Posted on 05/17/2020 3:51:12 AM PDT by Oldeconomybuyer

Anxieties and fears will undoubtedly heighten for Americans as more states reopen under the novel coronavirus crisis, despite no vaccine and not enough widespread testing.

Yet like the virus' impact, the psychological impact of reopening will be disproportionate. It is bound to deepen the already-stark divide in the country between the haves and the have-nots -- those who can choose when they'd like to return to normal life and those who have been deemed essential to keep working.

"The haves have a choice and the have-nots do not have a choice," Dr. Priscilla Dass-Brailsford, an associate professor of psychology at Georgetown University School of Medicine, told ABC News.

Dass-Brailsford said the majority of Americans will experience some form of anxiety, fear or paranoia as they step back out into the world.

"I wonder whether this person has COVID-19," she said some will think as they interact with more people.

"You're gonna hit the elevator buttons with your elbows… Some of us, I think, will continue to wear face masks" even after the pandemic is over, she added.
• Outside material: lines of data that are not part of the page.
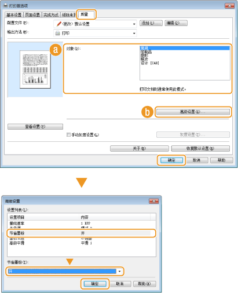Open 高级设置 advanced settings button
238x293 pixels.
click(x=193, y=112)
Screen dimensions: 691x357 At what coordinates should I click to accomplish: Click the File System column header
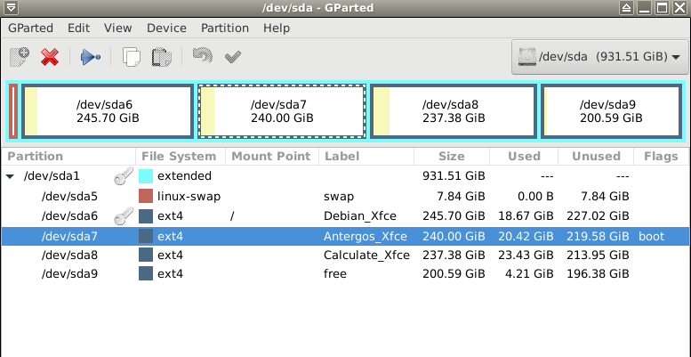click(x=181, y=156)
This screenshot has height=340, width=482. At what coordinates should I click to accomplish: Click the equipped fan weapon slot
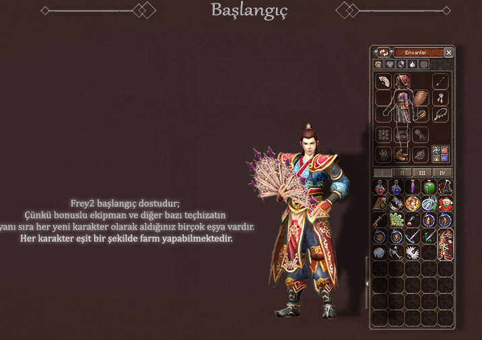pyautogui.click(x=383, y=81)
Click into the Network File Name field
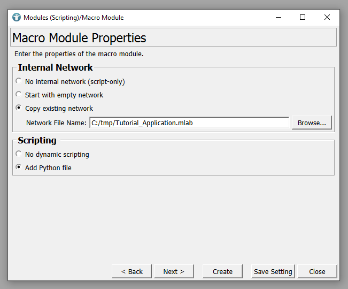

"You wish you could turn the clock back and things could just be the same thing," she said.

With the coronavirus outbreak, these anxieties are heightened, because the finish line still looks blurry.

"If it's a car accident or a terrorist bombing, you know how many people died," she said. "With this pandemic, this one in particular, we do not have an endpoint."

(Excerpt) Read more at abcnews.go.com ...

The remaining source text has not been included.